### [Exercise brief]
The answer must consist solely of the lines below starting at the one containing "At what coordinates" and ending at the one containing "Screen dimensions: 632x736", repeated exactly, with both ends included and all pictures omitted.

----

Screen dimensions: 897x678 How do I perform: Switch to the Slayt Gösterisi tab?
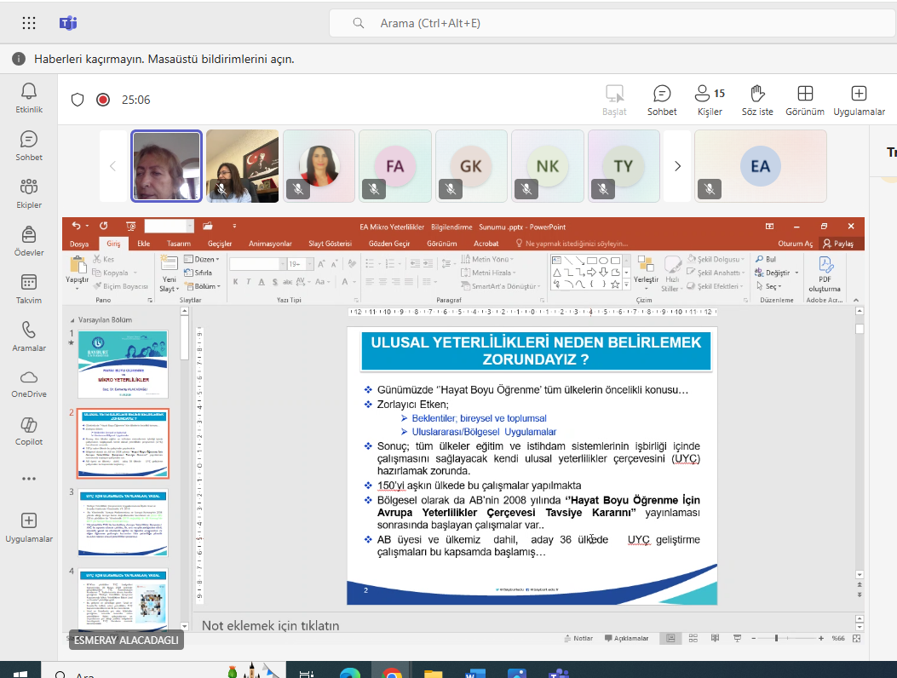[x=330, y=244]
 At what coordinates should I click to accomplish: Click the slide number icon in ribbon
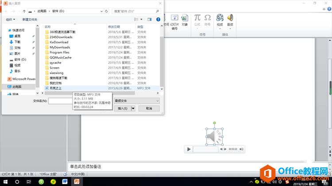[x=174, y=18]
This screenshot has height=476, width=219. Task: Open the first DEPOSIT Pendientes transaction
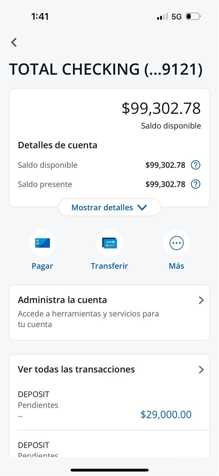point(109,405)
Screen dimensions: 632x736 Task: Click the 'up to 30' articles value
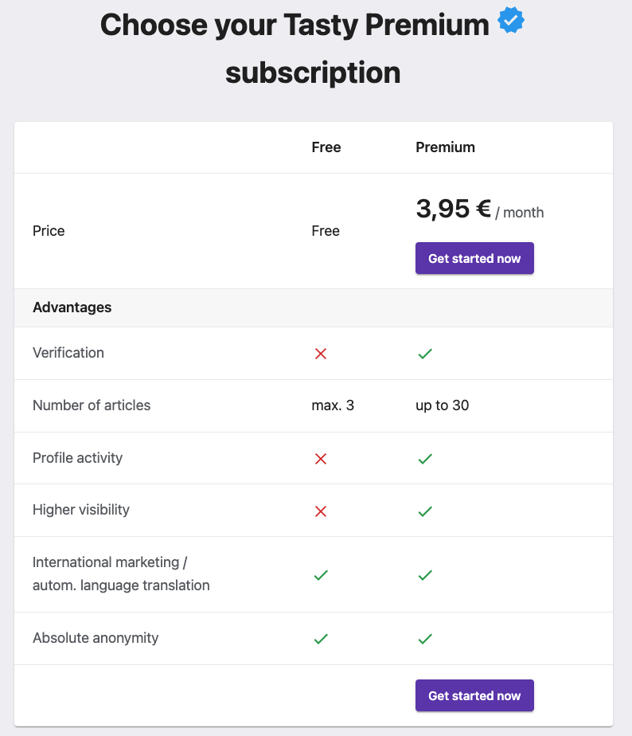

----

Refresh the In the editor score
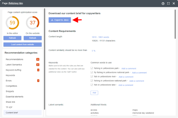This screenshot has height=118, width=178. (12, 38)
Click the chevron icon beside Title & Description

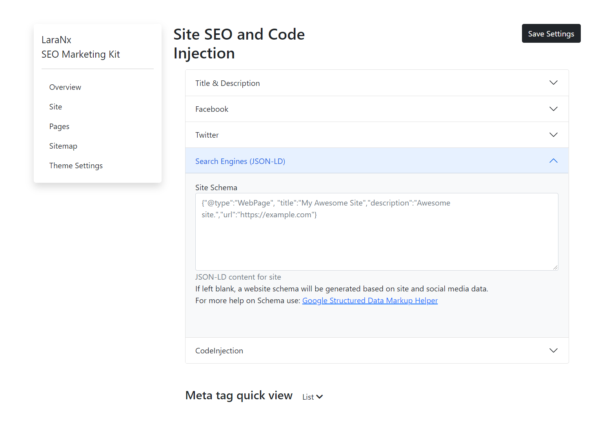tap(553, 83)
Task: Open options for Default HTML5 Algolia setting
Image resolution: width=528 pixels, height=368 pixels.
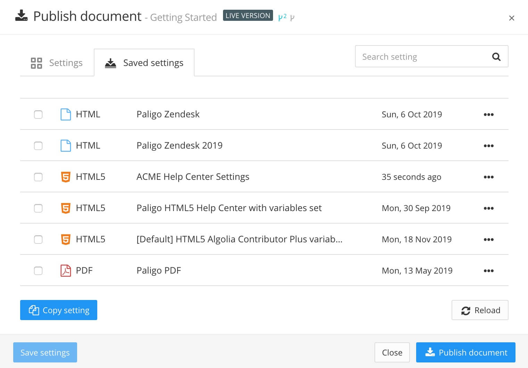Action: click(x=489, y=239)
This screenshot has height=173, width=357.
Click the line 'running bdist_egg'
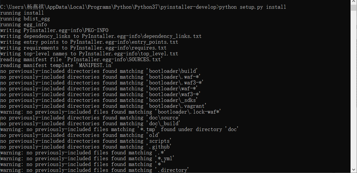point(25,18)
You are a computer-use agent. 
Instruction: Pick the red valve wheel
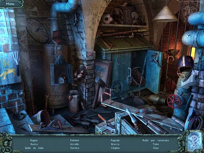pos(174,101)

----

### [Response to the task]
 At what coordinates should I click to accomplish: Click the slide number icon in ribbon
[x=174, y=18]
This screenshot has height=476, width=219. Task: Open the first DEPOSIT Pendientes transaction
point(109,405)
Screen dimensions: 632x736 Task: Click the 'up to 30' articles value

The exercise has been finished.